The effects of TGF‐β1 alone, or in combination with IL‐1β or IL‐1α on (a) the output of PGE₂ from intact fetal membranes during 4 hr of culture or (b) the expression of mRNA for COX‐2. All cytokines were present at 1 ng/ml. PGE₂ output was compared to control from triplicate determinations from five separate replicate experiments (means± SEM). Basal PGE₂ output was 20–80 pg PGE₂/ml/4 hr, with a maximum stimulated output of 50–200 pg/ml/4 hr. COX‐2 mRNA levels were assessed in fetal membranes from four separate experiments (means± SEM). * P < 0·05 versus control.

Figure 4

Studies on the presence of COX‐2 protein in intact fetal membranes under the culture conditions shown. (a) Immunoblot for COX‐2 protein from different membranes. (b) Quantification of changes in COX‐2 protein normalized to β‐actin after 4 hr stimulation with the cytokines shown (means± SEM n = 3). * P < 0·05 versus control.

Figure 5

The effects of TGF‐β1 alone, or in combination with IL‐1β or IL‐1α on (a) levels of mRNA for cPLA₂ or (b) levels of cPLA₂ protein. In (a) the expression of mRNA was normalized to GAPDH prior to expression relative to control tissue samples. In (b) cPLA₂ levels were normalized to β‐actin levels and expressed as a fold change (means ± SEM n = 4). * P < 0·05 versus control.

Figure 6

(a) The separation of phosphorylated (P‐cPLA₂) and dephosphorylated (DeP‐cPLA₂) forms of cPLA₂ by PAGE, followed by immunoblotting.

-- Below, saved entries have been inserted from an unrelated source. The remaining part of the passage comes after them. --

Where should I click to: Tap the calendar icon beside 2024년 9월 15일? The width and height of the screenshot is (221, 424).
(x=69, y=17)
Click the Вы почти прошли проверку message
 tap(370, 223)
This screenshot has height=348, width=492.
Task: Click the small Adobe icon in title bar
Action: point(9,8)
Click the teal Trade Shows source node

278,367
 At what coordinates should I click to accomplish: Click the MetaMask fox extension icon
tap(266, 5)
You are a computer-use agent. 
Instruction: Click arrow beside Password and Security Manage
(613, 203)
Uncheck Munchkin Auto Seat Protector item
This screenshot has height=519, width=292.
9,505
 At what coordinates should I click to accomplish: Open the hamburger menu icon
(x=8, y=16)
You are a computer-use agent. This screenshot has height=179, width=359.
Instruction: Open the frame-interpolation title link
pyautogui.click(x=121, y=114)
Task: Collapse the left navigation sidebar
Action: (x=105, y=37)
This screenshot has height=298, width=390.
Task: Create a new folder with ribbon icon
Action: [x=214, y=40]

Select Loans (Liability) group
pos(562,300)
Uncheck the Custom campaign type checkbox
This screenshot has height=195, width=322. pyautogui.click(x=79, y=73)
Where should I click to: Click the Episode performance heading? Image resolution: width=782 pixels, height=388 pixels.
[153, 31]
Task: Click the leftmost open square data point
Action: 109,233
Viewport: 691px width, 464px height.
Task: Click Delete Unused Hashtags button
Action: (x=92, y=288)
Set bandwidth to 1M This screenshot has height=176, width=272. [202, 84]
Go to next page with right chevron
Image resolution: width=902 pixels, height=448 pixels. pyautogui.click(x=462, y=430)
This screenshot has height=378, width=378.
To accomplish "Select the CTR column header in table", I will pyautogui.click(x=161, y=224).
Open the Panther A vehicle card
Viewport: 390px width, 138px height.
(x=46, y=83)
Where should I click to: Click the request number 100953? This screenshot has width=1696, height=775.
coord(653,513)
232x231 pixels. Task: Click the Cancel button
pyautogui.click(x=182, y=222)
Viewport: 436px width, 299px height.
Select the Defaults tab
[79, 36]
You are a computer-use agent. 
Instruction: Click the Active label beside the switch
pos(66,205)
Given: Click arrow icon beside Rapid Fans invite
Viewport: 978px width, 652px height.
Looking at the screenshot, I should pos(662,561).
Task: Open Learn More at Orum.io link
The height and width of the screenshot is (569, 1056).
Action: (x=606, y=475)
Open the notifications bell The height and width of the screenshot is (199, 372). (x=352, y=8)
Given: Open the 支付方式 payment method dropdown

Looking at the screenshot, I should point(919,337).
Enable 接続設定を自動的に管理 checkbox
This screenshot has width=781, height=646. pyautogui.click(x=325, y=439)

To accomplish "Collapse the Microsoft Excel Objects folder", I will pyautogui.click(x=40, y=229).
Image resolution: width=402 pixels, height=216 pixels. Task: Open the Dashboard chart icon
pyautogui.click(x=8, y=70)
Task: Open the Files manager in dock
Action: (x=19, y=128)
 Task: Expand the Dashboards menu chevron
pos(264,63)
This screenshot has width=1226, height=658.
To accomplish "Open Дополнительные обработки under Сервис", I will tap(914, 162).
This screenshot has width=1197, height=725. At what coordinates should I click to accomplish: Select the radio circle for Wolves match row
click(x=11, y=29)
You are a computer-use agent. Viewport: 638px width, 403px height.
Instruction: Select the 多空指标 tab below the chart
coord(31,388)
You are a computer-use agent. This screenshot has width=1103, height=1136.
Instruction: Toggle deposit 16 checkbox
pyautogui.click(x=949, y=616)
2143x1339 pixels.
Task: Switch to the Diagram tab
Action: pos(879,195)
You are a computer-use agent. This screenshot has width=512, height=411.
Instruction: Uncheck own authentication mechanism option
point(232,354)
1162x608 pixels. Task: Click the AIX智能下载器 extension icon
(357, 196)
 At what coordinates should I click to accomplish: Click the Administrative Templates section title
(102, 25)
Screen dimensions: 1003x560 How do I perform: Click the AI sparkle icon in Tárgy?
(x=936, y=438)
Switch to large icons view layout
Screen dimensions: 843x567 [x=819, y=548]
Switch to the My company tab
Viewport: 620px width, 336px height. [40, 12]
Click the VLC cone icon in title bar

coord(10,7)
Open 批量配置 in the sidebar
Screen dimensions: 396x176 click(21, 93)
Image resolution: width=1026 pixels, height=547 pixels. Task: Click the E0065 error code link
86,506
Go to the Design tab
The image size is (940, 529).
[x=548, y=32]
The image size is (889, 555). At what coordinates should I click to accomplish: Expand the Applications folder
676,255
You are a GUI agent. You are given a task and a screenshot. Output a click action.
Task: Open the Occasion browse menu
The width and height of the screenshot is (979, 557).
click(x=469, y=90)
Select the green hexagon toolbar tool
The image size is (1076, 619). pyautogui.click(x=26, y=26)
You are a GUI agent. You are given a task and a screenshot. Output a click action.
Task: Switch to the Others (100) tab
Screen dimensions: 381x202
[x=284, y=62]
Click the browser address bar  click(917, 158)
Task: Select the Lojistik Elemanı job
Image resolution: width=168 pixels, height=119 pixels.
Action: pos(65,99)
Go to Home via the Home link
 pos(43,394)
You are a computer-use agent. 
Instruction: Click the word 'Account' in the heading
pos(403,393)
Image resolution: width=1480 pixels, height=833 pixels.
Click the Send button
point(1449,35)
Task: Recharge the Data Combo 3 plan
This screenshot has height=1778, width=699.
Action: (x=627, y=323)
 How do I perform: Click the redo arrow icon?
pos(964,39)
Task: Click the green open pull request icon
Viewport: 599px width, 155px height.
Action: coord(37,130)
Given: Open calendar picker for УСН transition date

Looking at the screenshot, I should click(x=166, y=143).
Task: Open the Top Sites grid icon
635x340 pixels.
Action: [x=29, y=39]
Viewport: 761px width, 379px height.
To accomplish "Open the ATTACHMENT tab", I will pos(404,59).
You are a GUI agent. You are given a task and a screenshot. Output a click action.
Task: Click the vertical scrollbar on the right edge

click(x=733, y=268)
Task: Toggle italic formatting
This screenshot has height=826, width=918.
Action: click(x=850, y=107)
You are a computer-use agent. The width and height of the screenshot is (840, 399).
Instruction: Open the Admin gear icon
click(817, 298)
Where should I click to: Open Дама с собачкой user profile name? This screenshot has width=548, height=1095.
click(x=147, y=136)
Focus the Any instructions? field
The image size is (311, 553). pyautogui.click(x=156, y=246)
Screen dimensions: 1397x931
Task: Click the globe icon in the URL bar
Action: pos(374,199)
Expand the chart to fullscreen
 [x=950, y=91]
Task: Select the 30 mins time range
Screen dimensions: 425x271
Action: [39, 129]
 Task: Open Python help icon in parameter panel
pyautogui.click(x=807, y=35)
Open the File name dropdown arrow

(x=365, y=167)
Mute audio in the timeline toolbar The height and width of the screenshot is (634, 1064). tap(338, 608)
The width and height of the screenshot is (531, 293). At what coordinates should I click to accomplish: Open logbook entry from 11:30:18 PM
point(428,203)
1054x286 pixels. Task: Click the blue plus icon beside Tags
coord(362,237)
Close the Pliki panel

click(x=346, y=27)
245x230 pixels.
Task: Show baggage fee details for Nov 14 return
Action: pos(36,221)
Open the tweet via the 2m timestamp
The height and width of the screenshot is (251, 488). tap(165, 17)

Time 0 samples were cut from the tissues and frozen immediately at –70°. (b) Quantification of the levels of P‐cPLA₂ from replicate experiments, after 2 hr incubation with the cytokines shown. Data were corrected for β‐actin levels and expressed as a fold change (means± SEM n = 4). * P < 0·05 versus control.

Figure 7

(a) The separation of P‐cPLA₂ and DeP‐cPLA₂ from cytosolic (C) and membrane (M) fractions of intact fetal membranes, followed by immunoblotting. (b) Distribution of total cPLA₂ after correction for β‐actin levels (means±SEM n = 3). * P < 0·05 for difference between cytosol and membrane fractions for each treatment group.